7. Su quest’ultimo fronte, non trascurerei il ruolo svolto da periodici in apparenza “innocenti” – come alcuni (non tutti) di quelli popolari dedicati a gossip e cronaca rosa: più o meno tra le righe, spesso propinano – “innocentemente” – il peggio dei pregiudizi in voga. Guarda caso, l’editoria popolare è uno dei settori meno colpiti dalla crisi e con più lettori.

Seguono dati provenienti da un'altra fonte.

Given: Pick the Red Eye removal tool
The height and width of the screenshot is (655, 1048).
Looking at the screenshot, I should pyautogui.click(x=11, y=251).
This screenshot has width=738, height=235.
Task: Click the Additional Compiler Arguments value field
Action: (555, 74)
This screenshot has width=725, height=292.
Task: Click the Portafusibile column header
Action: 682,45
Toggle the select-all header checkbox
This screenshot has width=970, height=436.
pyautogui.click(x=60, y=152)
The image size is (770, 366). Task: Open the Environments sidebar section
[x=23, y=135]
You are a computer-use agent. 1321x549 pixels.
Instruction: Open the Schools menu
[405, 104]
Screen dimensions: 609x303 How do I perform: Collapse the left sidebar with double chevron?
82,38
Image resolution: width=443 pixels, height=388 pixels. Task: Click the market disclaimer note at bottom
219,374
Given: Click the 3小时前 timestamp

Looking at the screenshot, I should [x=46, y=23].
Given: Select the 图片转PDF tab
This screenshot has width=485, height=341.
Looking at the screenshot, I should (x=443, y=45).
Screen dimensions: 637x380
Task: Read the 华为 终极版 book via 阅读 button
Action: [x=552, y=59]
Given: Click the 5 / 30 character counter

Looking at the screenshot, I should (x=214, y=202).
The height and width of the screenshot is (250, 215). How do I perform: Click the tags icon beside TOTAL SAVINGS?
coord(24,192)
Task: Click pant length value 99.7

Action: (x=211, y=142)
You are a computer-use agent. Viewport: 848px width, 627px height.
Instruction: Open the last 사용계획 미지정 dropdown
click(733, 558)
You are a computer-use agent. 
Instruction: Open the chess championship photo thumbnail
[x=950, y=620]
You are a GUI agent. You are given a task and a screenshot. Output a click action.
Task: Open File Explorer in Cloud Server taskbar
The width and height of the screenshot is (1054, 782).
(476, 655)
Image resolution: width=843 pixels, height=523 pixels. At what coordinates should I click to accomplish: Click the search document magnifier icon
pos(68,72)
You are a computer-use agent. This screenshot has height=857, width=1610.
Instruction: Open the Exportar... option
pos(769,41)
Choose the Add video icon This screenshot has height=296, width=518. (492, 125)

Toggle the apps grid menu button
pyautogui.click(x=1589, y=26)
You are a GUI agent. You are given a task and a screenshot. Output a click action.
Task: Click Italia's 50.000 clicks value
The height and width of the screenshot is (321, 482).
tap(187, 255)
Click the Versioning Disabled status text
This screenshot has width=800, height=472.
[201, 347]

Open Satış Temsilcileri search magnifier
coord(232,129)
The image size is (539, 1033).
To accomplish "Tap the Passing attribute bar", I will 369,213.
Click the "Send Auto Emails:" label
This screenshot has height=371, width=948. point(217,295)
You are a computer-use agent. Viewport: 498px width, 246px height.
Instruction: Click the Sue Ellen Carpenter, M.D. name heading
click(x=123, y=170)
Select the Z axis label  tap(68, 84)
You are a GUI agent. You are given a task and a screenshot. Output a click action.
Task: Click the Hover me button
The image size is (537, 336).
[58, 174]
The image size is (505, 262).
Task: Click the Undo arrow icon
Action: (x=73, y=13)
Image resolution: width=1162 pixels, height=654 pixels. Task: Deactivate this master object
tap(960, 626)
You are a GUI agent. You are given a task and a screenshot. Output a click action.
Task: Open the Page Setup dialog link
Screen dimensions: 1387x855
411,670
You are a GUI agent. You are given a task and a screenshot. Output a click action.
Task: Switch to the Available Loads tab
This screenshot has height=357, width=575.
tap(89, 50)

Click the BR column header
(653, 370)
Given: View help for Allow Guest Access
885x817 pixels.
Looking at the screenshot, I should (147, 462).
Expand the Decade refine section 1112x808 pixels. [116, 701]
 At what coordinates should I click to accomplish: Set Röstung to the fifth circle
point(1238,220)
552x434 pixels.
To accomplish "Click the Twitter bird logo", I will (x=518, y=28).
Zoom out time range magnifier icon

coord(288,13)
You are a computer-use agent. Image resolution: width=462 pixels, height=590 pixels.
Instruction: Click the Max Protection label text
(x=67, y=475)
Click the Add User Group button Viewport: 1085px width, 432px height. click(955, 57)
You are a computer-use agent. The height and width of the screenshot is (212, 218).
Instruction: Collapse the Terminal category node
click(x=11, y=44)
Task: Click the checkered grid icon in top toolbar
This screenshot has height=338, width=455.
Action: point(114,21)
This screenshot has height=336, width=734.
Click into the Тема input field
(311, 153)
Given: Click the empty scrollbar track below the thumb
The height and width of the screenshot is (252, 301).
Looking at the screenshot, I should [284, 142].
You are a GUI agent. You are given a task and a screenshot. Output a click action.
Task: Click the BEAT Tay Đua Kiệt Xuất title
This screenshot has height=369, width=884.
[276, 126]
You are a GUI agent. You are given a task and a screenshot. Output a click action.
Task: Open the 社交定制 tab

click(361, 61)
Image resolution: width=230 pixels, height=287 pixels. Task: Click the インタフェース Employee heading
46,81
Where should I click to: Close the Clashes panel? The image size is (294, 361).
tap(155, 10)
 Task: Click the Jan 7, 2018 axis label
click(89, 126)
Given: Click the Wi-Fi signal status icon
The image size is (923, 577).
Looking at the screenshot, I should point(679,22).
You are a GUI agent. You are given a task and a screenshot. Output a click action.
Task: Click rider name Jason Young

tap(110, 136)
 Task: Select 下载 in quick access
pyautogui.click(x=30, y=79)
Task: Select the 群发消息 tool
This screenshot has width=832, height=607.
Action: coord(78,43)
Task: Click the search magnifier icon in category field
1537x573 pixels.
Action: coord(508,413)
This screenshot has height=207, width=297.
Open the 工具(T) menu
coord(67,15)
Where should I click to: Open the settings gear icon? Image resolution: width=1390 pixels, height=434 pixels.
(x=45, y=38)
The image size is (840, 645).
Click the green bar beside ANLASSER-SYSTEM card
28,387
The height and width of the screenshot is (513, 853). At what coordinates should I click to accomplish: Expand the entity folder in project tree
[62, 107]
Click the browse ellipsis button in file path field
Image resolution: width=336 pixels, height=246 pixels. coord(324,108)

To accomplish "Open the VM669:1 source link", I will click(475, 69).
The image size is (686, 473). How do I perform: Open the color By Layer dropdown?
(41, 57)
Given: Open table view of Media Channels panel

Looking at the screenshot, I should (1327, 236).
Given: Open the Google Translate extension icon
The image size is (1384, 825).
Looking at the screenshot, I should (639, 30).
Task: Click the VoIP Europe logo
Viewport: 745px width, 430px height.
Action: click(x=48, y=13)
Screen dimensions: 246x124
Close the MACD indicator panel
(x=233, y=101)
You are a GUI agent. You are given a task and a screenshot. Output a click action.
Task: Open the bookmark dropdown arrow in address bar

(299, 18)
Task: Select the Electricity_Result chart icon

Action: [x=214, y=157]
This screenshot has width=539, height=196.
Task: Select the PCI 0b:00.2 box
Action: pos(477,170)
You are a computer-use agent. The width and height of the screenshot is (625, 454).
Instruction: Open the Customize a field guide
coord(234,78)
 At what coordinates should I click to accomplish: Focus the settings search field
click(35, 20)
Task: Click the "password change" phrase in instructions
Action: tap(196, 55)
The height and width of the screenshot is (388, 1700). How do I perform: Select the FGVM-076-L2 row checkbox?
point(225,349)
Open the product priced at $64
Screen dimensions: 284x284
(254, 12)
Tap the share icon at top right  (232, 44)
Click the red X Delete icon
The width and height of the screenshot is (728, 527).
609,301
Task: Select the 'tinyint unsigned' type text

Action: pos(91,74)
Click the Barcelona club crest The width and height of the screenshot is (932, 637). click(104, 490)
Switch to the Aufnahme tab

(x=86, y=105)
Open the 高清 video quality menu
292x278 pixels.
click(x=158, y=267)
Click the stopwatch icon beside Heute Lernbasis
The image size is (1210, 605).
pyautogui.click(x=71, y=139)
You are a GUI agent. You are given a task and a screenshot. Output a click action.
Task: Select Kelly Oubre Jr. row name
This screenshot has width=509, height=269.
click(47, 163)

8. In questo contesto, il giornalismo vero è in via di estinzione. Un’estinzione accelerata, in Italia e non solo, dall’atteggiamento della politica, che anche oggi – come e forse più che ai vecchi tempi – si distingue per la lottizzazione dell’informazione pubblica. Si aggiunge un attacco nei confronti dei giornalisti e dei media non omologati (non a caso l’Italia è citata negativamente nelle indagini sulla libertà di stampa).
9. Durante quasi 40 anni di lavoro, ho imparato (e alcuni vecchi amici e colleghi mi hanno insegnato) che le principali doti del giornalista sono la passione per il proprio lavoro, l’autonomia intellettuale, la voglia di lavorare, la convinzione che nulla ti è dovuto e tutto dev’essere conquistato, lo spirito di gruppo, la capacità di rendere sempre comprensibili realtà complicate. Significa difendere la propria autonomia anche dal datore di lavoro, saper ascoltare e riferire, stabilire una gerarchia di valori civili imprescindibili, avvicinarsi all’obiettività coniugando libertà e responsabilità. Ciò non deve portare a trasformarsi in arroganti o saccenti, che pontificano su tutto. Ma bisogna avere la capacità di restare liberi ed essere disposti a pagarne il prezzo.
10. Di sicuro non ci sono master, scuole o corsi universitari di giornalismo che insegnino come tenere la schiena dritta a chi è disposto alla riverenza e alla sudditanza.